Ten aanzien van derde landen en internationale organisaties nemen de Commissie en de toezichthoudende autoriteiten de nodige maatregelen om:

In relation to third countries and international organisations, the Commission and supervisory authorities shall take appropriate steps to:

a) procedures voor internationale samenwerking te ontwikkelen, zodat de effectieve handhaving van de wetgeving inzake de bescherming van persoonsgegevens wordt vergemakkelijkt;

(a) develop international cooperation mechanisms to facilitate the effective enforcement of legislation for the protection of personal data;

b) internationale wederzijdse bijstand te bieden bij de handhaving van de wetgeving inzake de bescherming van persoonsgegevens, onder meer door kennisgeving, doorverwijzing van klachten, bijstand bij onderzoeken en uitwisseling van informatie, voor zover er passende waarborgen voor de bescherming van persoonsgegevens en andere grondrechten en fundamentele vrijheden bestaan;

(b) provide international mutual assistance in the enforcement of legislation for the protection of personal data, including through notification, complaint referral, investigative assistance and information exchange, subject to appropriate safeguards for the protection of personal data and other fundamental rights and freedoms;

c) belanghebbenden te betrekken bij besprekingen en activiteiten om de internationale samenwerking bij de handhaving van de wetgeving inzake de bescherming van persoonsgegevens te bevorderen; en

(c) engage relevant stakeholders in discussion and activities aimed at furthering international cooperation in the enforcement of legislation for the protection of personal data;

d) de uitwisseling en het documenteren van wetgeving en praktijken inzake de bescherming van persoonsgegevens te bevorderen, onder meer betreffende jurisdictiegeschillen met derde landen.

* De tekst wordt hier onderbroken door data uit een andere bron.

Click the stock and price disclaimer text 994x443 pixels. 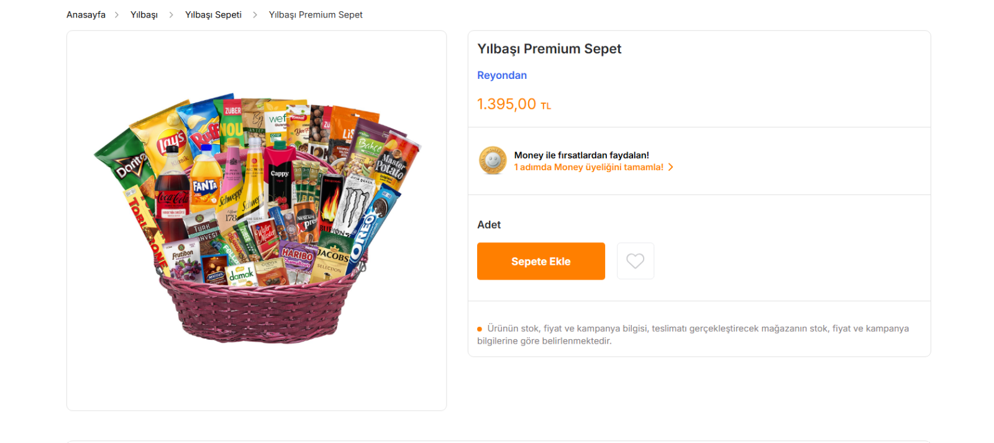[693, 334]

(d) promote the exchange and documentation of personal data protection legislation and practice, including on jurisdictional conflicts with third countries.

Overwegingen Richtlijnen & Case Law laat een reactie achter
Overwegingen

(116) Bij grensoverschrijdend verkeer van persoonsgegevens naar landen buiten de Unie kan het voor natuurlijke personen moeilijker worden hun gegevensbeschermingsrechten uit te oefenen, met name teneinde zich te beschermen tegen onrechtmatig gebruik of onrechtmatige openbaarmaking van die informatie. Bovendien kan het voor toezichthoudende autoriteiten onmogelijk worden klachten te behandelen of onderzoek te verrichten met betrekking tot activiteiten in het buitenland. Daarnaast kunnen hun mogelijkheden tot grensoverschrijdende samenwerking worden belemmerd door ontoereikende preventieve of corrigerende bevoegdheden, inconsistente rechtskaders en praktische obstakels, zoals beperkte middelen. Daarom dient nauwere samenwerking tussen de toezichthoudende autoriteiten op het gebied van gegevensbescherming te worden bevorderd met het oog op de uitwisseling van informatie met soortgelijke instanties in het buitenland. Met het oog op de ontwikkeling van internationale samenwerkingsmechanismen om bij de handhaving van de wetgeving inzake de bescherming van persoonsgegevens internationale wederzijdse bijstand te faciliteren en te verlenen, moeten de Commissie en de toezichthoudende autoriteiten bij activiteiten op het gebied van de uitoefening van hun bevoegdheden informatie uitwisselen en samenwerken met bevoegde autoriteiten in derde landen, op basis van wederkerigheid en overeenkomstig deze verordening.

(116) When personal data moves across borders outside the Union it may put at increased risk the ability of natural persons to exercise data protection rights in particular to protect themselves from the unlawful use or disclosure of that information. At the same time, supervisory authorities may find that they are unable to pursue complaints or conduct investigations relating to the activities outside their borders. Their efforts to work together in the cross-border context may also be hampered by insufficient preventative or remedial powers, inconsistent legal regimes, and practical obstacles like resource constraints. Therefore, there is a need to promote closer cooperation among data protection supervisory authorities to help them exchange information and carry out investigations with their international counterparts. For the purposes of developing international cooperation mechanisms to facilitate and provide international mutual assistance for the enforcement of legislation for the protection of personal data, the Commission and the supervisory authorities should exchange information and cooperate in activities related to the exercise of their powers with competent authorities in third countries, based on reciprocity and in accordance with this Regulation.